• **REQUIRED WORK**:
A - Update the seminar announcement by reproducing it starting at "The Tenuous Attachments" and ending at "their parents’ generation.", with "ethnographic" changed to "qualitative".
B - Which universities does the seminar announcement say Edin previously taught at?

━━━ TEXT PROVIDED ━━━

The Tenuous Attachments of Working Class Men
June 13, 2018 - Presented by Professor Kathryn Edin from Princeton University hosted by THE UNIVERSITY OF QUEENSLAND
Date / Time
1:15 pm 13/06/2018 -
2:45 pm 13/06/2018
Seminar 201, Level 2 - Cycad Building #1018, Long Pocket
The University of Queensland, Saint Lucia QLD, Australia
What can explain the withdrawal of prime age working class men from the US labor force? Why the market increase in “deaths of despair”—suicide, overdose, and liver-related disease—among white working class men but not African Americans? Drawing from both ethnographic and demographic data, Edin suggests the answers can be found in such men’s increasingly tenuous ties to work, family, and faith, plus white working class men’s belief that their prospects are diminished relative to their parents’ generation.
Professor Kathryn Edin is one of the world’s leading poverty researchers, working in the domains of welfare and low-wage work, family life, and neighborhood contexts, through direct, in-depth observations of the lives of low-income populations. A qualitative and mixed-method researcher, she has taken on key mysteries about the urban poor that have not been fully answered by quantitative work: How do single mothers possibly survive on welfare? Why don’t more go to work? Why do they end up as single mothers in the first place? Where are the fathers and why do they disengage from their children’s lives? How have the lives of the single mothers changed as a result of welfare reform? The hallmark of her research is her direct, in-depth observations of the lives of low-income women, men, and children. Edin has authored 8 books and some 60 journal articles. $2 a Day: The Art of Living on Virtually Nothing in America, co-authored with Luke Shaefer, was met with wide critical acclaim. It was included in The New York Times 100 Notable Books of 2015, cited as “essential reporting about the rise in destitute families.” Edin is a Trustee of the Russell Sage Foundation, was a founding member of the MacArthur Foundation-funded Network on Housing and Families with Young Children and was a past member of the MacArthur Network on the Family and the Economy. In 2014, she was elected to both the National Academy of Sciences and the American Academy of Political and Social Sciences. She was elected to the National Academy of Social Insurance in 2017. Edin received a bachelor’s degree in sociology from North Park University and a Ph.D. in sociology from Northwestern University. She has previously taught at Rutgers University, Northwestern University, the University of Pennsylvania, Harvard University, and Johns Hopkins University.

━━━ THE DATA ━━━

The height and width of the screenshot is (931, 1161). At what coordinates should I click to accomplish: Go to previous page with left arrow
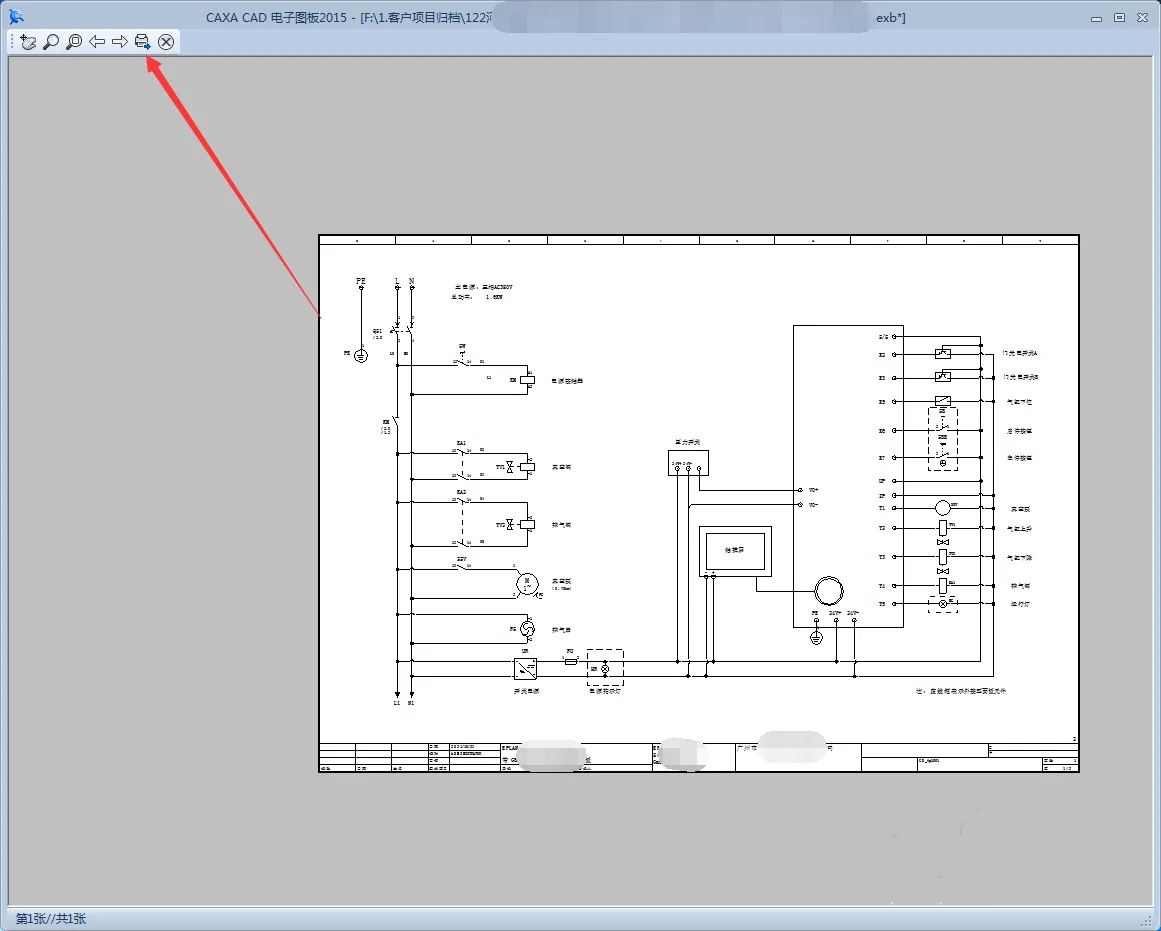[x=97, y=42]
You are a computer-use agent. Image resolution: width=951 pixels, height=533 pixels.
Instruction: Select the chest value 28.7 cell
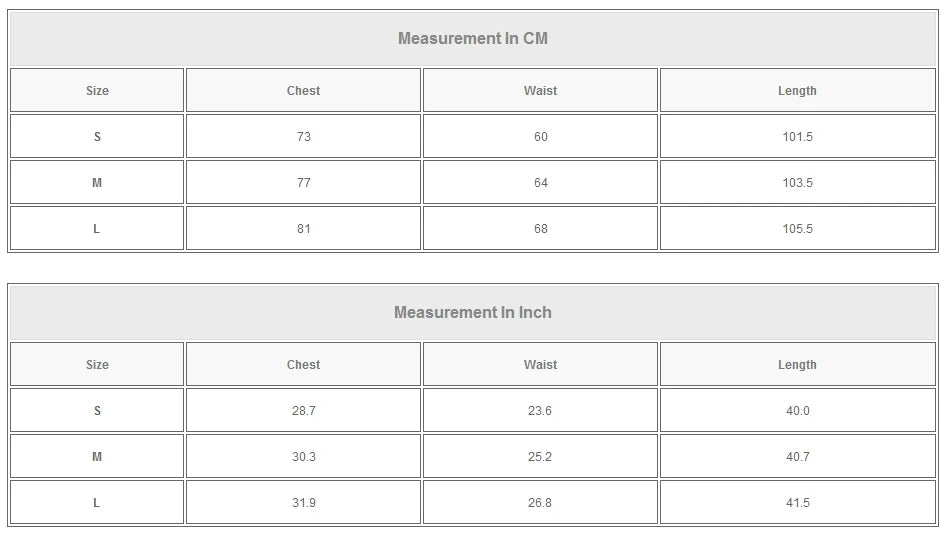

━━━

• **ANSWERS TO THE EXERCISE**:
A -
The Tenuous Attachments of Working Class Men
June 13, 2018 - Presented by Professor Kathryn Edin from Princeton University hosted by THE UNIVERSITY OF QUEENSLAND
Date / Time
1:15 pm 13/06/2018 -
2:45 pm 13/06/2018
Seminar 201, Level 2 - Cycad Building #1018, Long Pocket
The University of Queensland, Saint Lucia QLD, Australia
What can explain the withdrawal of prime age working class men from the US labor force? Why the market increase in “deaths of despair”—suicide, overdose, and liver-related disease—among white working class men but not African Americans? Drawing from both qualitative and demographic data, Edin suggests the answers can be found in such men’s increasingly tenuous ties to work, family, and faith, plus white working class men’s belief that their prospects are diminished relative to their parents’ generation.

B - Rutgers University, Northwestern University, the University of Pennsylvania, Harvard University, and Johns Hopkins University.